After checking out some recipes and advice on the internet, this is the fumet I made. It turned out very flavourful, perfect for a lovely Italian fish soup that I plan to make soon. And that fish pie recipe I still need to perfect.

Fish Fumet

  • 1.5 - 2 kilos fish heads and bones of white-fleshed fish, such as founder, turbot, halibut, or cod
  • 1 large onion
  • 1 leek
  • 1 stalk celery
  • 1/2 fennel bulb
  • 3-4 mushrooms
  • 1 tablespoon butter
  • 1 tablespoon oil
  • 2 bay leaves
  • 12 white pepper corns
  • 1/2 teaspoon salt
  • 1 1/2 cup white wine
  • 6 cups water

  1. Remove the eyes from the fish heads (I know, not one the nicer tasks). Apparently, they can cause the stock to become bitter if they burst. I also removed the rather slimy, dark skin from the angler fish, as one bit of advice said that fish skin can also make the stock dark and cloudy. So can blood left in large veins in the heads, so soak the fish carcases in cold water for some hours, and then discard the water.
  2. Finely dice the onions, celery, leek, fennel, and mushrooms.
  3. Heat the oil and butter over medium high heat and when the foam from the butter subsides, add the vegetables,bay leaf, parsley, salt and pepper and give a stir.
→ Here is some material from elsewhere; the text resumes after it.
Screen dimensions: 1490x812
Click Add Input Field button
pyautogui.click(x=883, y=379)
  4. Add the fish carcases and cover for 5-7 minutes, until the flesh on on fish flakes. Basically the fish steams in its own moisture, along with the vegetable aromatics.
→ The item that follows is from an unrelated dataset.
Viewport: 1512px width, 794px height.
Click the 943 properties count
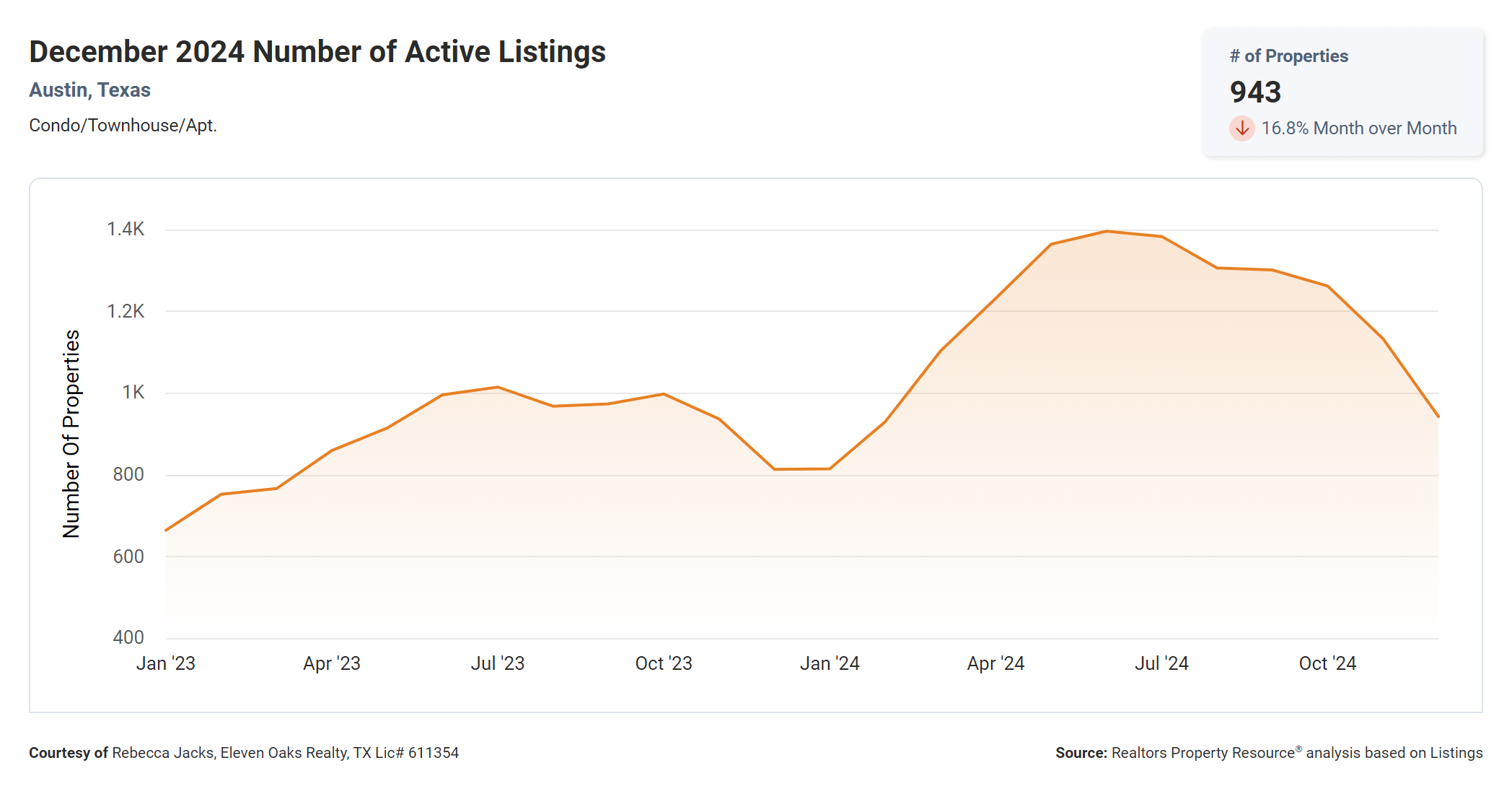pyautogui.click(x=1255, y=92)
  5. Now add the wine a cook for a few minutes to allow the alcohol to evaporate.
  6. Then add the water. Bring to a gentle simmer and simmer for 20-30 minutes, skimming off the foam that rises to the surface.
  7. Place some muslin or several layers of cheese cloth in a sieve and strain the stock into another pot. Press down on the fish an vegetables to extract all the moisture and flavour.
  8. At this point, you can adjust the seasonings and use the stock in a fish soup or sauce, or freeze it. I decided to reduce it further to concentrate the flavour more (and reduce the amount I'd have to store in the freezer!)